▶ _GIVEN ENTRIES_

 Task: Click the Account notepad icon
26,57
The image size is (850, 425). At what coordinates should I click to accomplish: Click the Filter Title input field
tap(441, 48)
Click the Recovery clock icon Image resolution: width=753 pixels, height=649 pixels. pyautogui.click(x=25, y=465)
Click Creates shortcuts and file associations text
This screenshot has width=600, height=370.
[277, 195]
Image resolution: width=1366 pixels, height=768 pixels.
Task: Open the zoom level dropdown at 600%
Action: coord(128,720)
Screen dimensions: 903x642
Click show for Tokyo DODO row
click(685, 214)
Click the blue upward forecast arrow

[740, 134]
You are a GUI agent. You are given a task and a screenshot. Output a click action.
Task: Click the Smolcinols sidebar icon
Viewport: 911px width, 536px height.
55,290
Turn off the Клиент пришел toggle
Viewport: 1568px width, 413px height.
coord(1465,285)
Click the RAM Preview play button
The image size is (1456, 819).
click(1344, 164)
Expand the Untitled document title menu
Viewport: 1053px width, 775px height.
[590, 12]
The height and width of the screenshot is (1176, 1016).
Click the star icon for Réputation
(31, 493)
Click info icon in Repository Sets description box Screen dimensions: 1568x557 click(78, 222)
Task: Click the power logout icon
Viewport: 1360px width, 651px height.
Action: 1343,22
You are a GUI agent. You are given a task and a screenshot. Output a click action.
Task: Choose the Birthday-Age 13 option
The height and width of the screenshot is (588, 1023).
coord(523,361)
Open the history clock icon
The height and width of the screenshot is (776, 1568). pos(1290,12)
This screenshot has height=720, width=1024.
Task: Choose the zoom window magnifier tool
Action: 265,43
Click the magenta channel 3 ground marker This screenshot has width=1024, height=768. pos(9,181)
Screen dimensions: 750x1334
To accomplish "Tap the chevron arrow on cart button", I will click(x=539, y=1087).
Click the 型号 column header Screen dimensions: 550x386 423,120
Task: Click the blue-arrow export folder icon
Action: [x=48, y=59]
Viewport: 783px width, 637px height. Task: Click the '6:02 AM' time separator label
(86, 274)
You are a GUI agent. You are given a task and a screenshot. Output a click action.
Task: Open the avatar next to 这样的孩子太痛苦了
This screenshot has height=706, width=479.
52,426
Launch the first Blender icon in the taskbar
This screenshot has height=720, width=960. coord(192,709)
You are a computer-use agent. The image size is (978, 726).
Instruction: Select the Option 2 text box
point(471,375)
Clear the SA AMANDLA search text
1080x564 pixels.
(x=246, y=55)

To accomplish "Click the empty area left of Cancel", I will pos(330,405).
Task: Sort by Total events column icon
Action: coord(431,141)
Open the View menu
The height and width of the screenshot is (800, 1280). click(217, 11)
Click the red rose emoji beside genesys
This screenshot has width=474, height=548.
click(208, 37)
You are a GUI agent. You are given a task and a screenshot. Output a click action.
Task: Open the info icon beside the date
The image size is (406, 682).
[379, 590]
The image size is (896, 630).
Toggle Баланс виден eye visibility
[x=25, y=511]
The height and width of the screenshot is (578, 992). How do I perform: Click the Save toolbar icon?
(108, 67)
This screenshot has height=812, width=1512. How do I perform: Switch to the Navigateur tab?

▶ _WHAT THE TASK ASKS_
Show the lines above with "beside".

▶ _SOLUTION FOR THIS PROBLEM_
Click the red rose emoji beside genesys
Task: Open the info icon beside the date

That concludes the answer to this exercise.